I know several others have experienced what I have with their Anova Sous Vide. While I was cooking, the screen went out, but the machine still works. I can hear the pump running and I can see the temp on the App, but no display on the unit. Alway, I have contacted Anova for some insight on how to repair or replace, and am getting shot down because I don't have a receipt. This was a gift from in-laws, and I know they do not have the receipt anymore. Has anyone come across these issues and can give me some insight on how to repair or replace the damaged unit?


----------



## SonnyE (Feb 8, 2019)

If it has a serial number, maybe Anova could check from the manufacturing end?


----------



## dr k (Feb 8, 2019)

If they know you received it as a gift I'm surprised the model and serial# didn't give them a build date or tell you it is fine with the app only.


----------



## noregreb1 (Feb 8, 2019)

That's the same thing I was thinking, but they said they need the receipt. I'm not sure what the issue would be with that. And the problem with the app is that I take this unit on vacations, makes cooking without a kitchen possible, and don't always have WiFi.


----------



## chef jimmyj (Feb 8, 2019)

Mine seems fine so far. I asked my daughter about a receipt, in case. She said she bought on Amazon and can print out the purchase record if needed. I imagine credit card companies and PayPal, may have similar account options. Good Luck...


----------



## SonnyE (Feb 8, 2019)

My wife tries to always get a Gift Receipt to give with.
Not always possible, but makes it easier to exchange/return.

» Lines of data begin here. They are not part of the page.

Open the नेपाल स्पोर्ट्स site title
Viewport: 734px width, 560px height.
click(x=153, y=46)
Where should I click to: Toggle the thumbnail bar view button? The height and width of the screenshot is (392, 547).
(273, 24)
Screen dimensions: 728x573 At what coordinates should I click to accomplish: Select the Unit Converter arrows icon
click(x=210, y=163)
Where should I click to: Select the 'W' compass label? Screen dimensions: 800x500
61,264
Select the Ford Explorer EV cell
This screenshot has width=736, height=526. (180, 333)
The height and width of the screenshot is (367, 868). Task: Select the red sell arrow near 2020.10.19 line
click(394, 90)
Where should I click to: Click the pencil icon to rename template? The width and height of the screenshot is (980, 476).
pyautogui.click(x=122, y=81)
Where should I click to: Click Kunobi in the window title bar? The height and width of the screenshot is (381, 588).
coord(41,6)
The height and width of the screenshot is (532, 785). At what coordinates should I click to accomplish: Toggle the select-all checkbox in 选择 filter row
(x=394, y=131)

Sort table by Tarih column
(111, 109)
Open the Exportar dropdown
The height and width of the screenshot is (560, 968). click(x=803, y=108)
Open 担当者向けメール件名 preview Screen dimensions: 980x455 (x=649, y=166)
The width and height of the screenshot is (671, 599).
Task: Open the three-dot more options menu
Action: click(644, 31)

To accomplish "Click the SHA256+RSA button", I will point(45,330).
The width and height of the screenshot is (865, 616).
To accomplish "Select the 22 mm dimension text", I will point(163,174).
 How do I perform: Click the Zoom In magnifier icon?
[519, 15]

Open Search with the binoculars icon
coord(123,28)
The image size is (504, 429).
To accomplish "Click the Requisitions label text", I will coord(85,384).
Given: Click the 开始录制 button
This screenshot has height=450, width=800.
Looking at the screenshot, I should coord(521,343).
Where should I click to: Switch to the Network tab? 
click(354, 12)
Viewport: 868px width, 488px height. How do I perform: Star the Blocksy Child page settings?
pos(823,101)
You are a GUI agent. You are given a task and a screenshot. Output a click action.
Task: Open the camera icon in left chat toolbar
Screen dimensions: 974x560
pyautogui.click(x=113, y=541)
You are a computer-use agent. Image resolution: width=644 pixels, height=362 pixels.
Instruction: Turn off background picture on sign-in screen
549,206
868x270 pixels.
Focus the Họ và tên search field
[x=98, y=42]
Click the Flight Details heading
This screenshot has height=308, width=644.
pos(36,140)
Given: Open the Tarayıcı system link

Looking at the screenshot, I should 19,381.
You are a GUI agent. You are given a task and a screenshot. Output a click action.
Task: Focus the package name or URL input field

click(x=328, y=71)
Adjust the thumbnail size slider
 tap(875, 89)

But we aren't taking about a sweater here...


----------



## noregreb1 (Feb 8, 2019)

Well you would think a company would back its product and at least tell me what i could do to troubleshoot this issue. I have seen several complaints about this issue with Anova and people saying that they offered a $40 coupon. This has to be the worst customer service I have experienced in the cooking industry.


----------